» **Exercise goal**:
From the line containing "Open the 30 s interval dropdown" to the last line of the data, both included, transcribe each line exactly, leaving out pictures and adding nothing.

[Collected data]

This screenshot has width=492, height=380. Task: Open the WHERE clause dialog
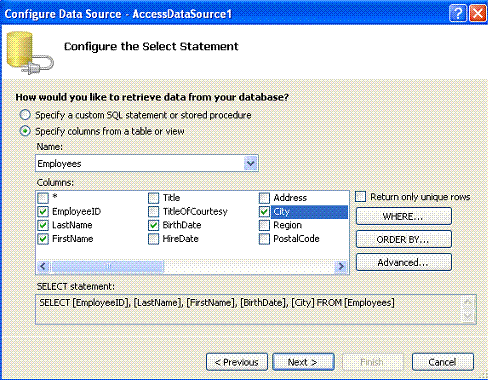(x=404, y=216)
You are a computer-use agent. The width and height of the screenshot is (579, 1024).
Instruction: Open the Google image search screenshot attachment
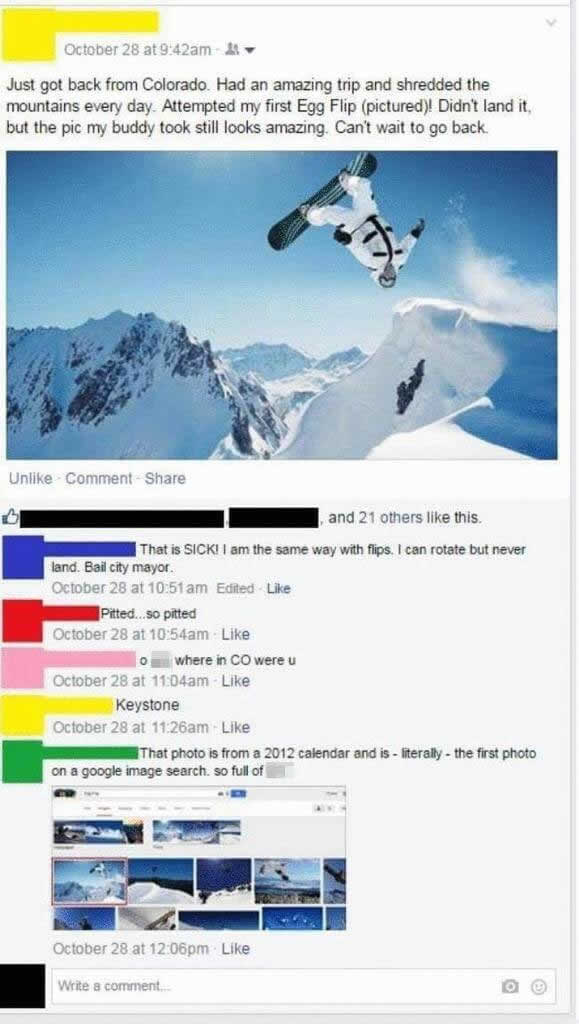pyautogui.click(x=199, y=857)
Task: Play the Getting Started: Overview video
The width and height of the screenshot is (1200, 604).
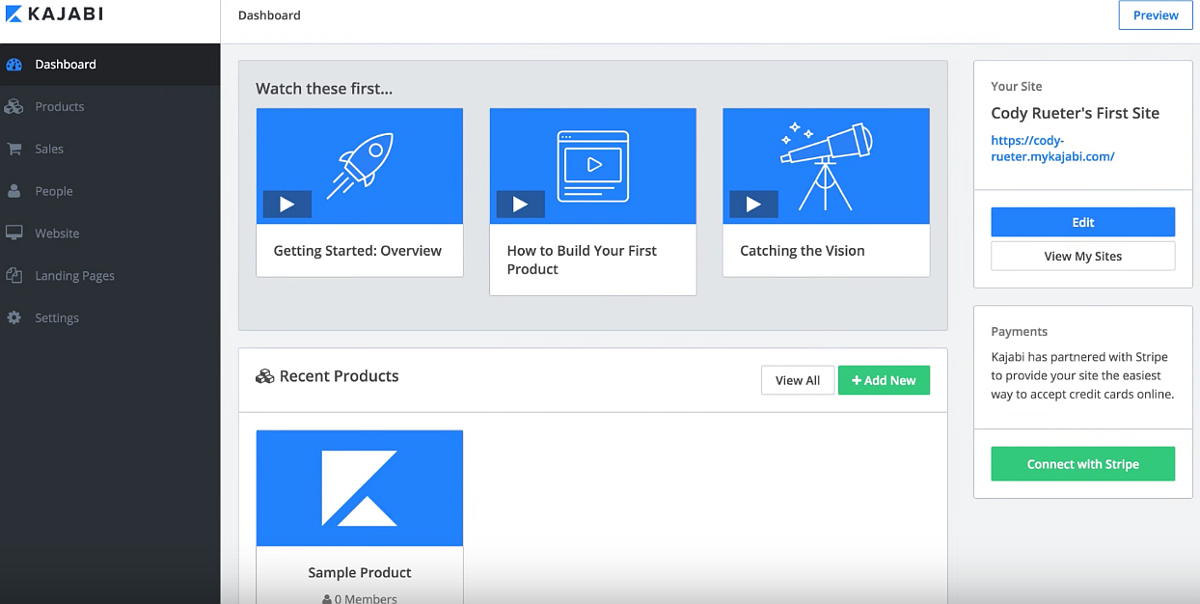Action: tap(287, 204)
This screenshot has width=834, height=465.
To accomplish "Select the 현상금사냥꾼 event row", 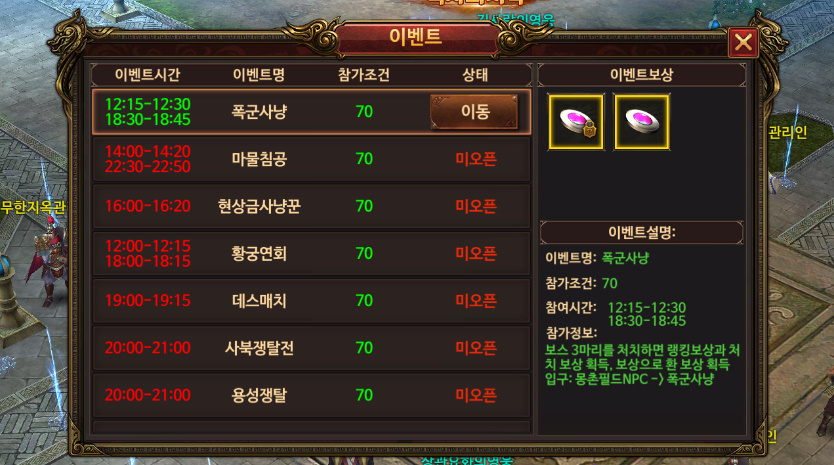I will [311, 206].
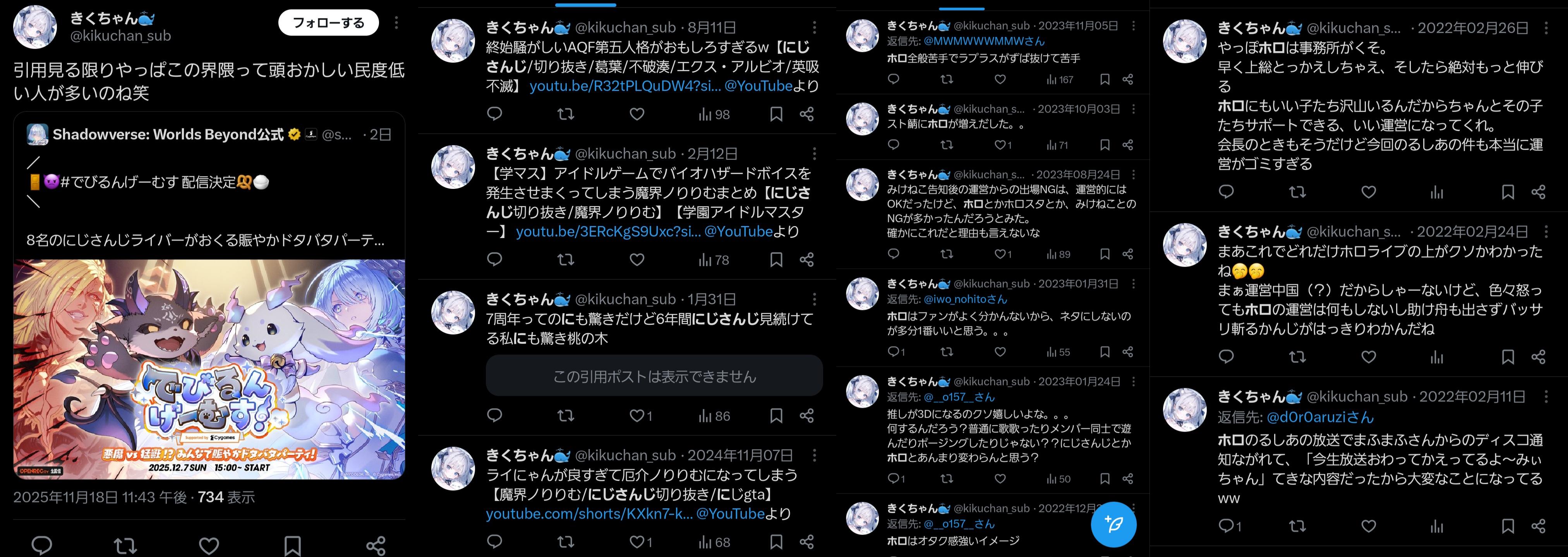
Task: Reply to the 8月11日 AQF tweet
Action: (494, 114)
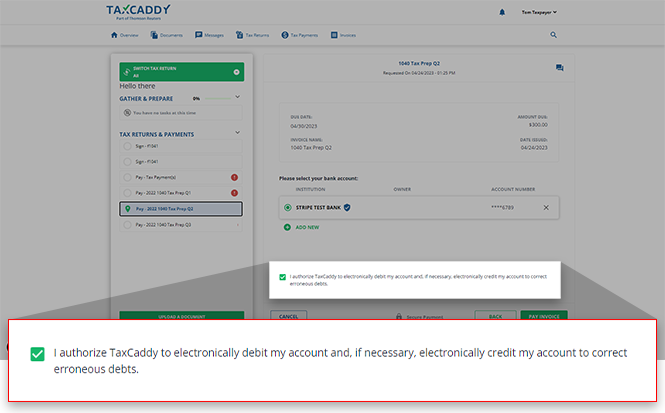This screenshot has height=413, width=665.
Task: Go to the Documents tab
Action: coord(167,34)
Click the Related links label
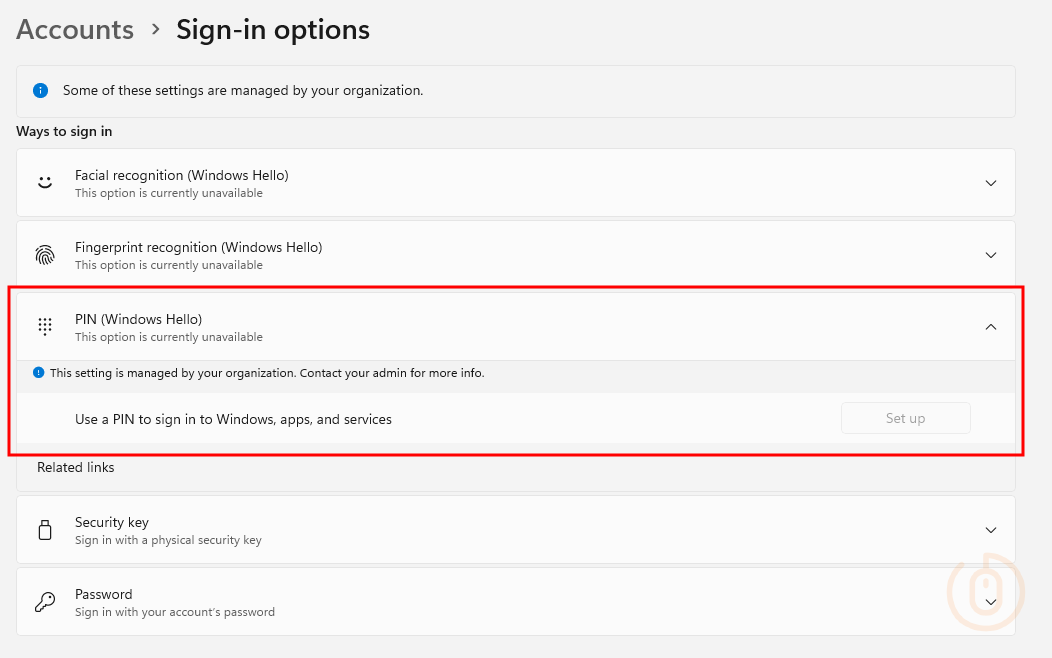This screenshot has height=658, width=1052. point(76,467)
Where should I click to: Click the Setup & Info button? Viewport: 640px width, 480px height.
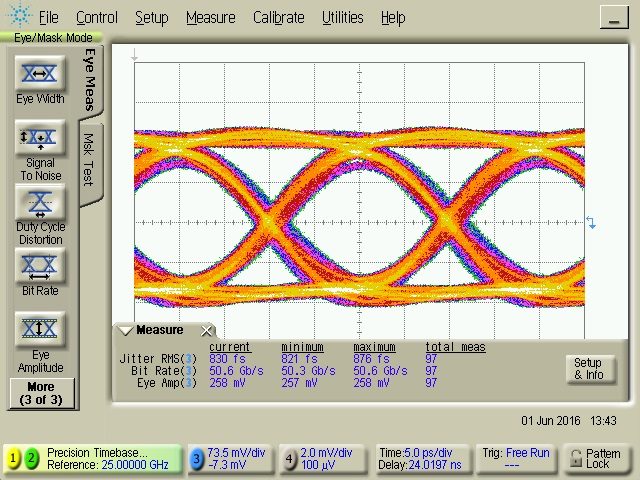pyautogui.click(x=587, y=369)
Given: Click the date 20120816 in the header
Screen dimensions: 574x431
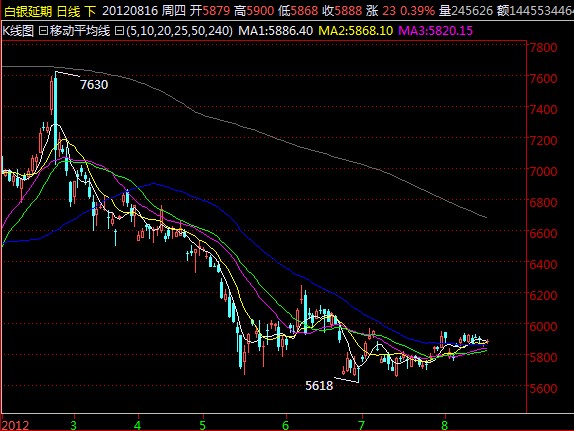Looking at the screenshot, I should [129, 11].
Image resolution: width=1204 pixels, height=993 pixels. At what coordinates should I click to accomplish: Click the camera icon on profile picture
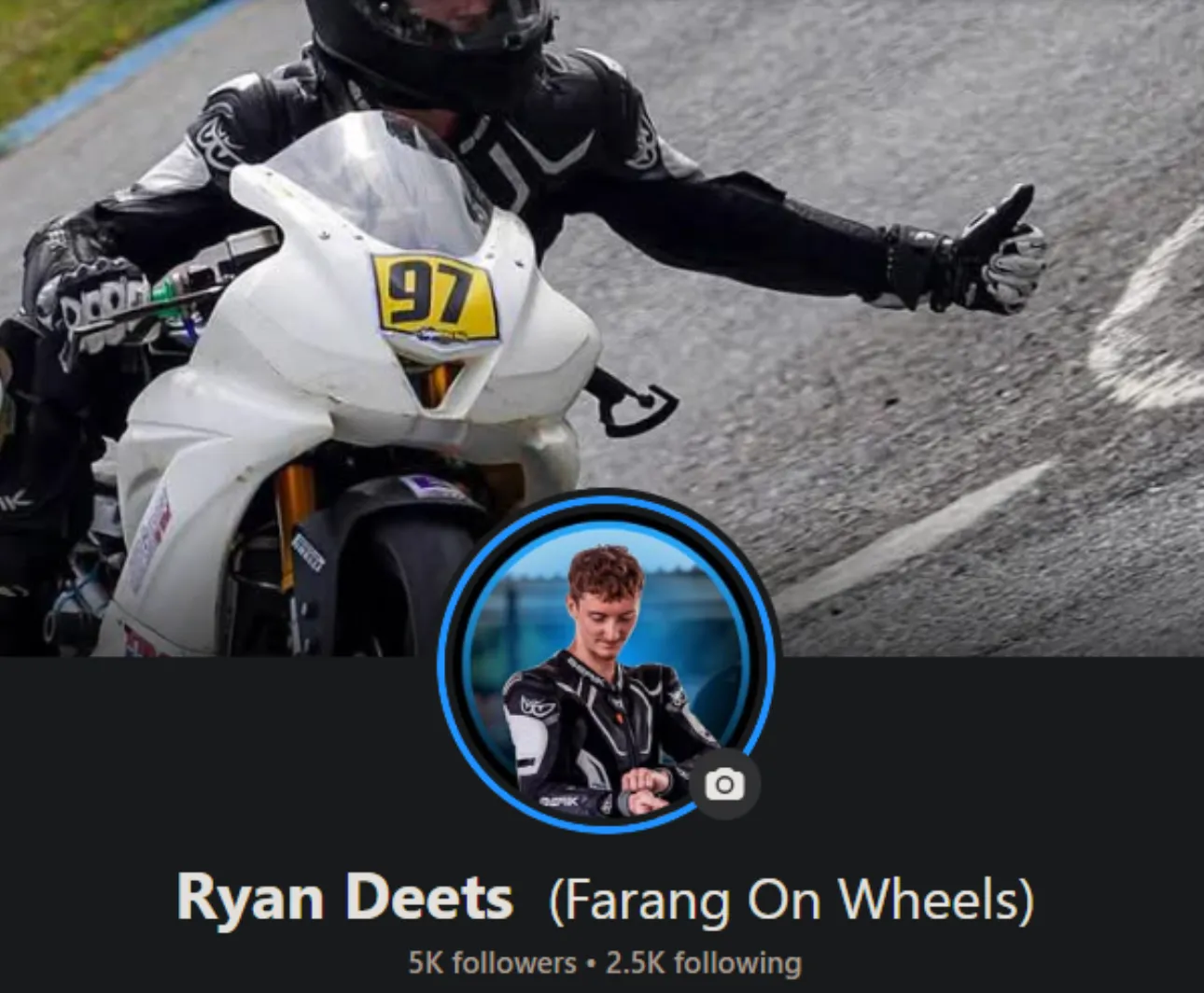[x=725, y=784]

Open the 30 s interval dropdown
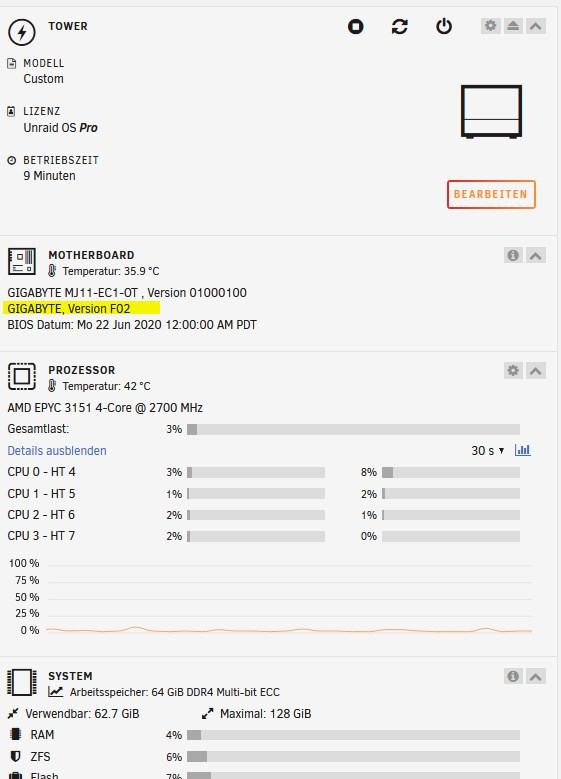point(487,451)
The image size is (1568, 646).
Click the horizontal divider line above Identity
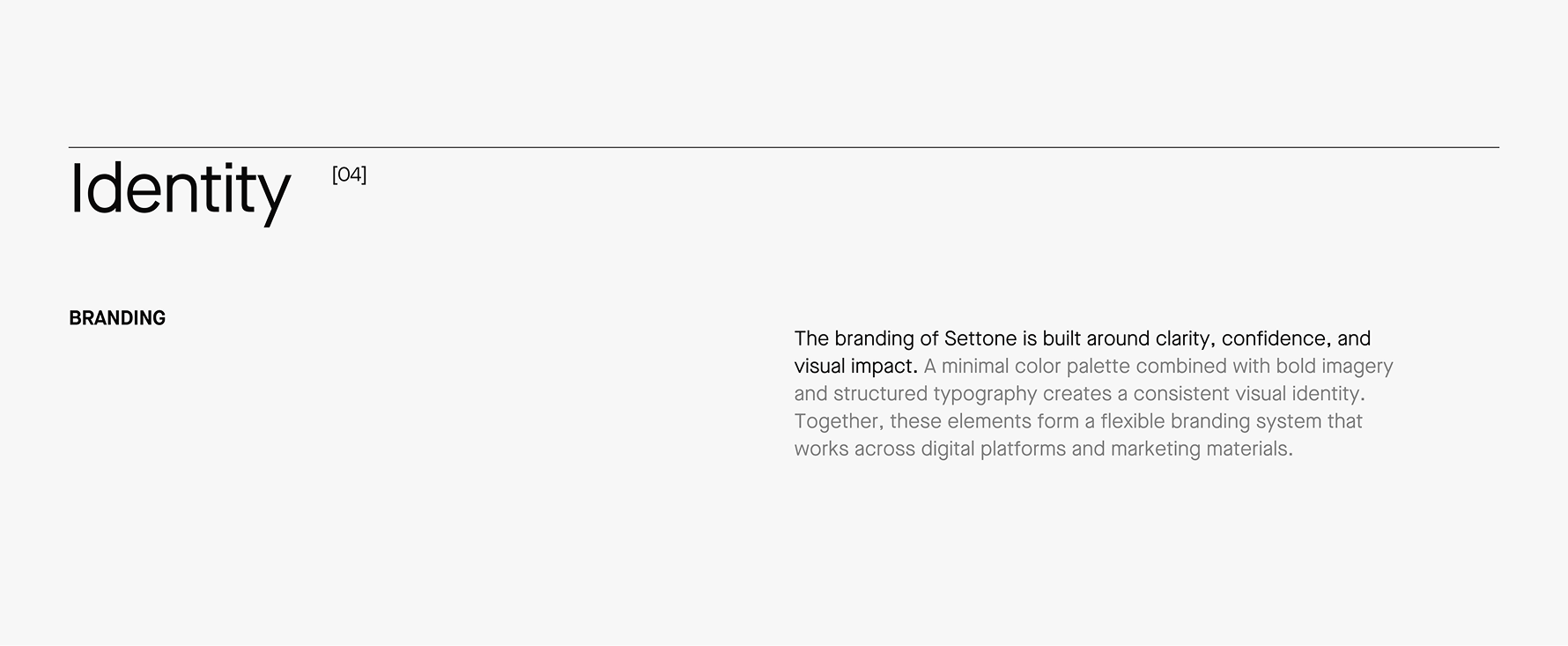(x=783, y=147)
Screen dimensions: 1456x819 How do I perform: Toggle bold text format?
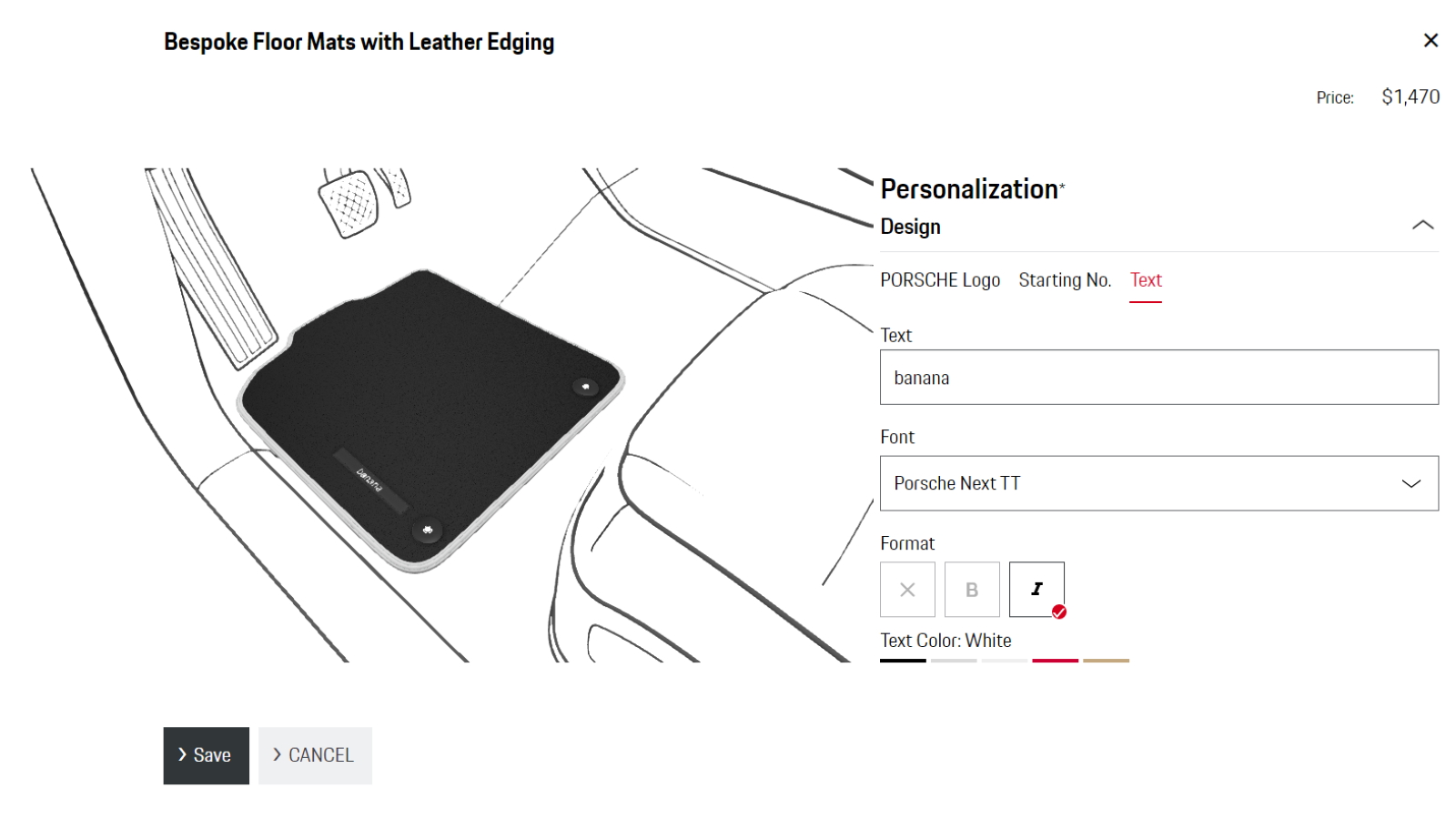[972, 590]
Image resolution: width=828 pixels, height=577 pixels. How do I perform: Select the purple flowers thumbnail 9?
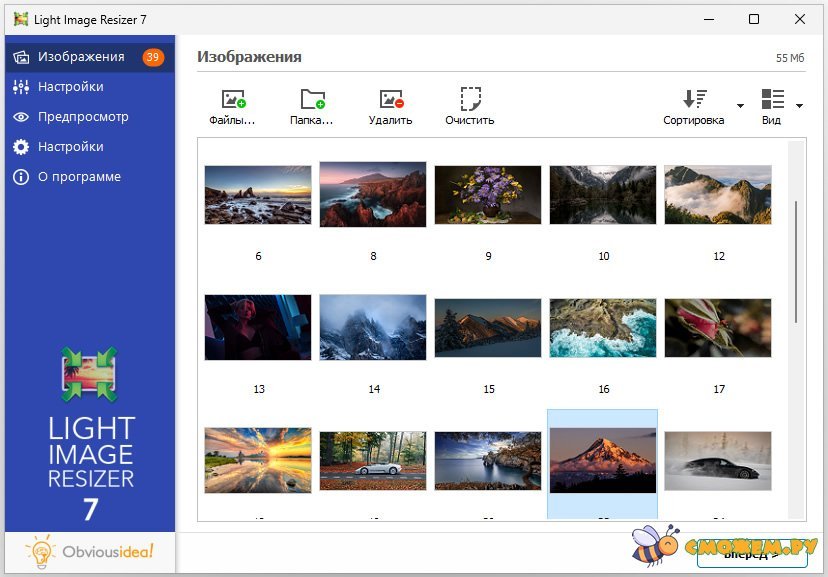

» **Exercise result**:
Open the 30 s interval dropdown
point(487,451)
The image size is (1568, 646).
Click the horizontal divider line above Identity
(x=783, y=147)
Screen dimensions: 1456x819 How do I perform: Toggle bold text format?
[972, 590]
Image resolution: width=828 pixels, height=577 pixels. How do I perform: Select the purple flowers thumbnail 9?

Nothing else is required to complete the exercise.